Chapnews – Ekonomi – Menteri Keuangan Purbaya Yudhi Sadewa melontarkan kritik pedas terhadap manajemen penonaktifan peserta Penerima Bantuan Iuran Jaminan Kesehatan (PBI JK) yang telah menimbulkan gelombang keresahan publik. Polemik ini mencuat setelah lonjakan drastis penghapusan data peserta pada Februari 2026, yang mencapai angka mengejutkan 11 juta orang.
Oleh Anggie Ariesta, chapnews.id | Senin, 09 Februari 2026

Dalam rapat kerja bersama Komisi VIII, IX, dan XI DPR RI, Purbaya menyebut fenomena ini sebagai "kejutan operasional" yang gagal dikelola. Ia menyoroti betapa signifikan angka 11 juta tersebut, yang hampir mencapai 10 persen dari total 98 juta peserta PBI JK.
"Kenapa tiba-tiba ramai di bulan Februari tahun ini menurut dugaan kami, karena sedemikian besar orang yang terpengaruh dan mereka tidak tahu bahwa mereka sudah tidak masuk dalam daftar lagi. Kalau 10 persen kena kan kerasa tuh, kalau 1 persen enggak ribut orang-orang. Begitu 10 (persen), hampir yang sakit tuh hampir semuanya kena tuh dugaan saya ya," ungkap Purbaya di Kompleks Parlemen, Senin (9/2/2026).
Purbaya menyatakan keheranannya atas situasi ini. Meskipun alokasi anggaran negara untuk program Jaminan Kesehatan Nasional (JKN) tidak mengalami pengurangan, namun justru memicu kericuhan di tengah masyarakat. Ia menegaskan bahwa kondisi ini merugikan pemerintah secara signifikan, baik dari segi citra maupun efektivitas layanan.
"Uang yang saya keluarkan sama, enggak berubah, kenapa keributannya beda. Saya rugi banyak, Pak. Ke depan tolong dibetulin," tegasnya, menyoroti kerugian besar yang ditanggung pemerintah.

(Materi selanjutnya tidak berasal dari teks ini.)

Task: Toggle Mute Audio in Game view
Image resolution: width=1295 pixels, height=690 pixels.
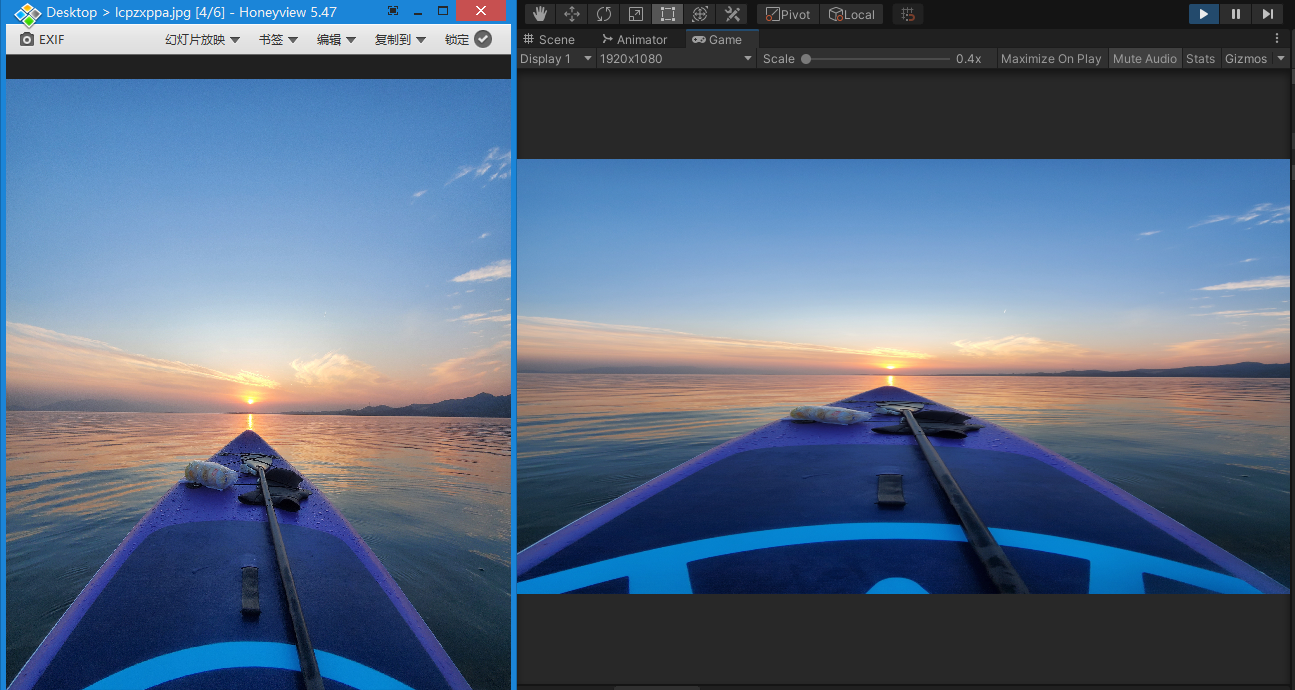Action: click(x=1144, y=59)
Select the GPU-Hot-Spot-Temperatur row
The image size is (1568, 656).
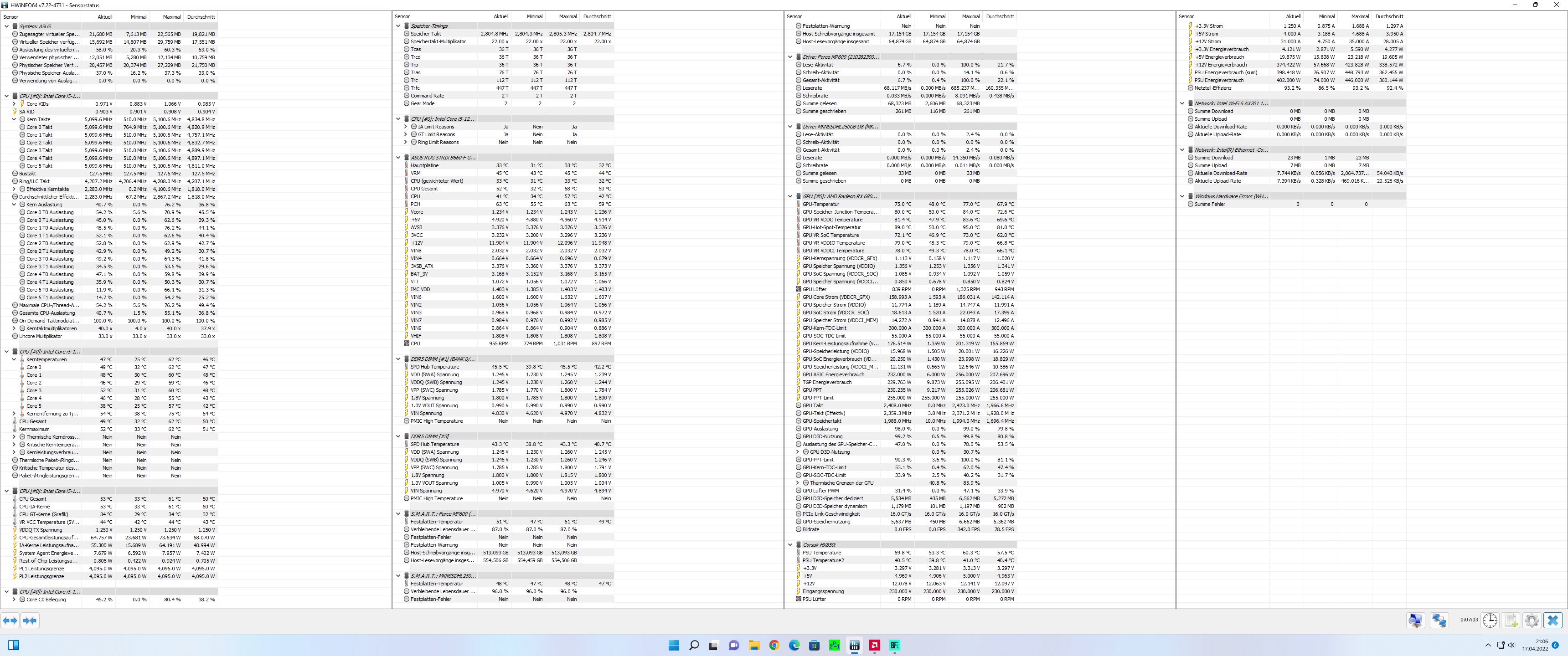click(831, 228)
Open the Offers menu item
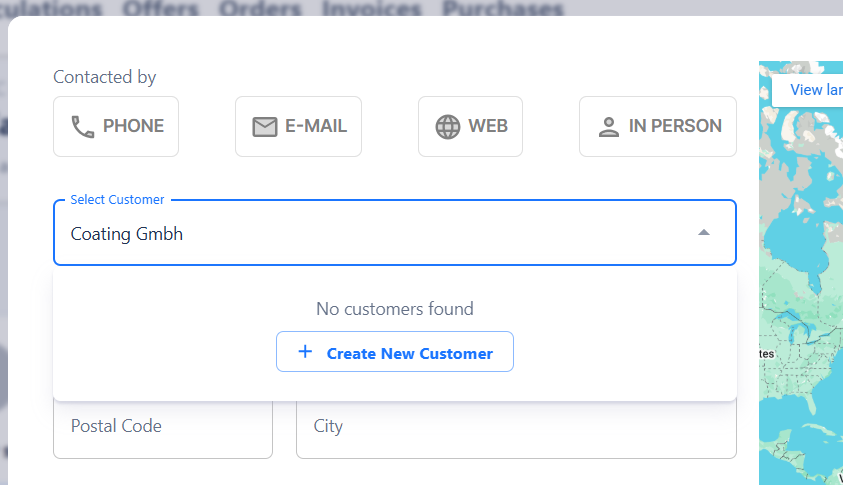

Ia menegaskan bahwa akar permasalahan bukan terletak pada ketersediaan dana, melainkan pada kelemahan operasional, manajemen, serta minimnya sosialisasi. Untuk menghindari "kejutan" yang merugikan masyarakat miskin yang sangat bergantung pada layanan medis, Menteri Keuangan mengusulkan agar proses penonaktifan tidak dilakukan secara mendadak. Purbaya meminta adanya periode transisi yang memadai, disertai dengan upaya sosialisasi langsung kepada para peserta yang datanya akan dihapus, demi memastikan keberlangsungan layanan dan meminimalisir dampak negatif.